:: Problem description ::
This exercise asks for a copy of each line in the records below with the word "computer" in it.

(Raw data begins)

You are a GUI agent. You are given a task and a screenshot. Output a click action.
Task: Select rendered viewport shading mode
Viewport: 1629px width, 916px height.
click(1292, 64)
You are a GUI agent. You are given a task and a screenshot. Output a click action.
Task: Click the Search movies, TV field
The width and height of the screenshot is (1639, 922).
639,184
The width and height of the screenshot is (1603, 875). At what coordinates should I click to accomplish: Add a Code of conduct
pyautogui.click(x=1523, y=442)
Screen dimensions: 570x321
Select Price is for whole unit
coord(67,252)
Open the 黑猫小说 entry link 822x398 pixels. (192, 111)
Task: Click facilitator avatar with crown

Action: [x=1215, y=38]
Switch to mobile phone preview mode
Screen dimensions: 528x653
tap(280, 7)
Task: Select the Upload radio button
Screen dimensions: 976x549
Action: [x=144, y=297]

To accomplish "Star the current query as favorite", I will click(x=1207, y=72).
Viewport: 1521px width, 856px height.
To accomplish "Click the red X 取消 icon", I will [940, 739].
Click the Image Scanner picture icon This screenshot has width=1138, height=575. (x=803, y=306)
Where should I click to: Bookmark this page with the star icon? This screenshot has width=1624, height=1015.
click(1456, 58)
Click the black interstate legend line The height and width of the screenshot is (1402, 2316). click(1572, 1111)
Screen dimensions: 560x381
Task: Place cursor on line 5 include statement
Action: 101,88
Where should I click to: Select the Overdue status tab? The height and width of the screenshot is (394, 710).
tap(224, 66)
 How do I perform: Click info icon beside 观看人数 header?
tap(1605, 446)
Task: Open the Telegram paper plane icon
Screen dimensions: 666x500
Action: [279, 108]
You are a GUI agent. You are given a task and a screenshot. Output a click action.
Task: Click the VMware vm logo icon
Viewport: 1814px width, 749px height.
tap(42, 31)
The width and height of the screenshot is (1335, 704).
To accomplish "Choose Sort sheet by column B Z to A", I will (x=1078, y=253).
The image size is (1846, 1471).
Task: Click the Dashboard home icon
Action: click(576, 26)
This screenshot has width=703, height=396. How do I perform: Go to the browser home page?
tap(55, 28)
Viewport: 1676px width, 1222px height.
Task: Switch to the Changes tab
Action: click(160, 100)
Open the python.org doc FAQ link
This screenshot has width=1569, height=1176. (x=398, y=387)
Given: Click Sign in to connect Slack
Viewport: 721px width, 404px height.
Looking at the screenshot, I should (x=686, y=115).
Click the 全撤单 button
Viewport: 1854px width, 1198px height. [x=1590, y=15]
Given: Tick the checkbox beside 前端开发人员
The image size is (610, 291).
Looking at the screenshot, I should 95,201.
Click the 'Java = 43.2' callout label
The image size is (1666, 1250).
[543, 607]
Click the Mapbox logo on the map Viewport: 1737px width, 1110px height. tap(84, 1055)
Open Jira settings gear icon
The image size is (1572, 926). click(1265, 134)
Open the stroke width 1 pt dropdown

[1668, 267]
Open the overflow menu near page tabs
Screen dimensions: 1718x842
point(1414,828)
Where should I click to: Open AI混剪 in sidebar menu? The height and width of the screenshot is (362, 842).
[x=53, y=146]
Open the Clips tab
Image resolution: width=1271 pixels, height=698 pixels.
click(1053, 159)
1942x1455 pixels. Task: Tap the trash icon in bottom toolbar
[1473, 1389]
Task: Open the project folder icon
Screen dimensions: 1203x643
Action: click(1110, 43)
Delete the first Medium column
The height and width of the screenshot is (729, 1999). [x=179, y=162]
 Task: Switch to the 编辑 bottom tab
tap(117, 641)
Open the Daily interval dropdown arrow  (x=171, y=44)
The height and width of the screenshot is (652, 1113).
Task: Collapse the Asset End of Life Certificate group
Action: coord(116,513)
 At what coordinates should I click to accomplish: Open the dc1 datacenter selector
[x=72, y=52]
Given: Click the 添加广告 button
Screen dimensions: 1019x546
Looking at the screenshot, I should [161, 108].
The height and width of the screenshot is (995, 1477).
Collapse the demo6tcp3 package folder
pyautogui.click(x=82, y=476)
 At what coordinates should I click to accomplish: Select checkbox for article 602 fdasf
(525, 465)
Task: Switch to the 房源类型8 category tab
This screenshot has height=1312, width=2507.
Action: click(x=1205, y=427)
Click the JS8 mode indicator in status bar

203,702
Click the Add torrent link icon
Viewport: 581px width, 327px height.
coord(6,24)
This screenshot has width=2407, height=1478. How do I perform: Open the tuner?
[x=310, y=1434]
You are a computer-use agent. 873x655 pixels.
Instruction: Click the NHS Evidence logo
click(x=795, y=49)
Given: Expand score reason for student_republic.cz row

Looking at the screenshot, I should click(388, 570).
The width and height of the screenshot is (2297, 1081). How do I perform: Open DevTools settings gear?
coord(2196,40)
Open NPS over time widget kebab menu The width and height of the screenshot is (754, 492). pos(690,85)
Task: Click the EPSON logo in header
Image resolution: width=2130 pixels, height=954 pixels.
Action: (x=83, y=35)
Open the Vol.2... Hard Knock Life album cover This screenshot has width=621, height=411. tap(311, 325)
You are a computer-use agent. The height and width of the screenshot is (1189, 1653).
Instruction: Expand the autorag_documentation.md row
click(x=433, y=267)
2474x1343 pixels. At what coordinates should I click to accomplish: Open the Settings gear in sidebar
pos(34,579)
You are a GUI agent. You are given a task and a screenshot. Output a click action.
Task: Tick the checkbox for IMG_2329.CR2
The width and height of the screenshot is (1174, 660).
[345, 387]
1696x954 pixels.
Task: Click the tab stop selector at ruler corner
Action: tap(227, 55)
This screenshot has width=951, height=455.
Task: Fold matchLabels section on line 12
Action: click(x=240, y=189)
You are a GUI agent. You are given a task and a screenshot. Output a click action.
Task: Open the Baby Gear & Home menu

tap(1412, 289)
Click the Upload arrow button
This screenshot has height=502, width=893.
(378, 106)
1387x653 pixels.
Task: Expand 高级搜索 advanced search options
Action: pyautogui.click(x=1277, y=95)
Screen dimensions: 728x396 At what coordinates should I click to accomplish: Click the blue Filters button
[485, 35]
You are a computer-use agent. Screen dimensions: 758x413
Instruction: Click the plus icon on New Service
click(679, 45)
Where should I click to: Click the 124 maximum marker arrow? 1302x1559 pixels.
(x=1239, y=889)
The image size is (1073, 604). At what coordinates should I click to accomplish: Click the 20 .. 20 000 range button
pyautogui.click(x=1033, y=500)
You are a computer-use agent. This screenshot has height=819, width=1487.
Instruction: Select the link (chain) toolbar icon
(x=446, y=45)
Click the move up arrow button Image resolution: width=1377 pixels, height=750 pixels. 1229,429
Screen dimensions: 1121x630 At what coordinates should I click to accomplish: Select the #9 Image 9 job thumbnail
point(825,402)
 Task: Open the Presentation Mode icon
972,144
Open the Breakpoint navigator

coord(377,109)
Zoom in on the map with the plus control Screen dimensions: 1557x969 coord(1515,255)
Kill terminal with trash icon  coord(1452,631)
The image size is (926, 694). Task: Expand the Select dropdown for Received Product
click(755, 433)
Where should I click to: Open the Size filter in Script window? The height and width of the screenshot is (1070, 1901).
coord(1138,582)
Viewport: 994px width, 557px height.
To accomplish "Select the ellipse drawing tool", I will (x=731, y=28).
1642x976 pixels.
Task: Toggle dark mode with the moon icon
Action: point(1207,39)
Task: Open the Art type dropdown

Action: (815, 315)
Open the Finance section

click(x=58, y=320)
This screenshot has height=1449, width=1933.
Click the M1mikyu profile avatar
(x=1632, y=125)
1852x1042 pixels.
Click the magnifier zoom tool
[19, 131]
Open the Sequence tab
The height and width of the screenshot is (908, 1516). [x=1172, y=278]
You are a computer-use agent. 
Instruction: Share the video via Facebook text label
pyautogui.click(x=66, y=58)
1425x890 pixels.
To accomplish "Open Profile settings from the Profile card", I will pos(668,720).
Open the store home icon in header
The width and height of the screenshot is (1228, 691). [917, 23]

(Raw data ends)

:: Your response ::
You are a computer-use agent. 873x655 pixels.
You are a computer-use agent. The height and width of the screenshot is (1189, 1653).
You are a computer-use agent. Screen dimensions: 758x413
You are a computer-use agent. This screenshot has height=819, width=1487.
You are a computer-use agent. 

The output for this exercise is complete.